You know, when Jacky announced this seminar, repeatedly it was promised that it is a wonderful place-44 hectares, horses, places for children, swimming pools. Why do we have to emphasise these things when we emphasise a seminar? Are we, sort of, trying to entice you to make you come here? To console you in advance that even if you don't find spirituality, you have all this? It is a little sorrowful to me that we have to be tempted to come.

I am always fond of that famous statement of Christ, you know, (I once spoke about this, probably 20 years ago,) when Jesus stands with his arms akimbo and says, "Suffer them to come unto me." I interpret that suffering also as suffering and also as permission; "Permit them to come to me," you see. Why "Suffer them to come unto me"? Because this permission is something which you have to treat as…I'm sorry to say it, but it is, in a sense, a suffering.

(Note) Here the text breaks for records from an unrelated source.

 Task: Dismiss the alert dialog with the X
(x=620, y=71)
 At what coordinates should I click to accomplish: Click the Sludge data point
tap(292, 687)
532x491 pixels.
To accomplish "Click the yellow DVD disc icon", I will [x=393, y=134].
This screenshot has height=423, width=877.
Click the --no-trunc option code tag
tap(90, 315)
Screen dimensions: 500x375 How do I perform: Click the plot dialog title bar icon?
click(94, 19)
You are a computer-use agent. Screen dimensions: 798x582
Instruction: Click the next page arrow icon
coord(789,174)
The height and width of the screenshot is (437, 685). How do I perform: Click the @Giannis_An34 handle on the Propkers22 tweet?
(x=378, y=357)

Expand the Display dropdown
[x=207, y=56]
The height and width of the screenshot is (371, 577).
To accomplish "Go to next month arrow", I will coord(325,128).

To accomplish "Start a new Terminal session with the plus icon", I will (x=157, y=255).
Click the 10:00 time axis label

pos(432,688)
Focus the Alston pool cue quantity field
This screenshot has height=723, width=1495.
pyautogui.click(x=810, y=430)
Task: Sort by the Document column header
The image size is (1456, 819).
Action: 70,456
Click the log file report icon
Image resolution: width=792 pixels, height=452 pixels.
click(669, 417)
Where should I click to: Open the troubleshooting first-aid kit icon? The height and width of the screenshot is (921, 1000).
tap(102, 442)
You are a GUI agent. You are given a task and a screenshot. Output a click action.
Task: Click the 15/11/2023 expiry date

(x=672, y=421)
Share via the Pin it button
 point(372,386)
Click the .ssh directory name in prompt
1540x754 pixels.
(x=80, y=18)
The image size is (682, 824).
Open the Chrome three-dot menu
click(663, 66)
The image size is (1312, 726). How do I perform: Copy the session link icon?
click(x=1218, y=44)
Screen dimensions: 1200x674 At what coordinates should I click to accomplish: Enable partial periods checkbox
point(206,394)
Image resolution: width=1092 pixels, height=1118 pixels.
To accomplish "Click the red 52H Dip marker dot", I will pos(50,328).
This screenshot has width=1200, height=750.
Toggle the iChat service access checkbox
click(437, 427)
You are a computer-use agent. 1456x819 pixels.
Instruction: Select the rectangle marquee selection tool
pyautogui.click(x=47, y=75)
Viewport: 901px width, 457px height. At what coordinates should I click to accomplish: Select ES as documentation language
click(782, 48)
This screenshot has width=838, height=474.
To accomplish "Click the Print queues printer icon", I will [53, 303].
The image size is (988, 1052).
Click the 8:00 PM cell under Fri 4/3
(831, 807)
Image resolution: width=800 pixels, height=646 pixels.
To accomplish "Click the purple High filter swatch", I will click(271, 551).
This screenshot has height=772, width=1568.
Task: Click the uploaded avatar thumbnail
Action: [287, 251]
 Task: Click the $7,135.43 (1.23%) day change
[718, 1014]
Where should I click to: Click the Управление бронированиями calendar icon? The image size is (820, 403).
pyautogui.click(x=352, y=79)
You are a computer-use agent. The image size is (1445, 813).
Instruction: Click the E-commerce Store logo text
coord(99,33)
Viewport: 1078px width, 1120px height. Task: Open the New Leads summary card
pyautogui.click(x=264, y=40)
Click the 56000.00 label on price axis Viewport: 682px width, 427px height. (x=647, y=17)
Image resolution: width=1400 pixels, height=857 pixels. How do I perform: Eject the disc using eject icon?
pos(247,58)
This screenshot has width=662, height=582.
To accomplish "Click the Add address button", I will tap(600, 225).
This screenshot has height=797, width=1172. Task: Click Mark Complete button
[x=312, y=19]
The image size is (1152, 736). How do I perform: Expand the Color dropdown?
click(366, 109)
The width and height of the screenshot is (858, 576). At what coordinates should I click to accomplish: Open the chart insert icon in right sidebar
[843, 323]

We suffer all the time. When you get into a plane and you get those ridiculous seats where you wish you had two (pairs of) knees instead of one, so you could fold it more and more, you know, collapse into yourselves, where you cannot afford to have the feeling that you have to go to the toilet, because you don't know when it will be possible, where you are afraid to eat, because again you have to go to the toilet, you are afraid to drink...is it not suffering? Just because they give you 6 video shows over an 8-hour air journey, and magazines galore? But three seats…and that man is stepping over your thigh all the time, this woman is stepping over you all the time on this side, and you wonder, "What am I doing here?" Is it not suffering? Is it not suffering to leave your Paris in your wonderful cars, whether it is a Mercedes Benz or a Volvo, or one of these humble number 5 Citroens? Don't you suffer on your 9-hour journey, which becomes 14 hours to Nice, pretending to be happy all the time? Is it not suffering?

Your mind makes you think you are enjoying. Your mind makes you think you are going to something which is another Nirvana, by the ocean. Even before you leave home you are, all of you, without exception, hoping that you were back upstairs in your flats or your apartment, not wasting hard-earned money on ephemeral happiness, which is promised but never delivered. Eating rubbish, junk food, more and more…What have you to show when you come back? You have to come back dreading the day of your work. Your wife is dreading putting the children back to school, cleaning up the kitchen, cleaning up the apartment, everybody with frayed tempers. And this is a holiday!

May I suggest that this is a true holiday for all of you. A true holiday, where the spirit can soar, where the soul can expand, where there are no worries, not even spiritual worries, not even fears-no fears, even of death. Because during that moment or hour or two of meditation, every one of us has experienced, however briefly, a condition of bliss, which is what brings you back here again and again. Were it not for that, I would be facing an empty hall, and Jacky would be wondering what happened to his temptation of swimming pools and horses for children.

It is that spark of divinity, that momentary bliss, experiencing which, you can never forget, and the memory of which, and the hope for which, brings you back here again and again. And may I assure you that if you continue steadfastly, again I repeat, courage in the heart, hope, and faith, which alone can make patience possible, you will taste more and more of that eternity, more and more of that bliss, until it pervades your life as a continuous, not only a matter of consciousness, but of real experience. I pray for this. Thank you.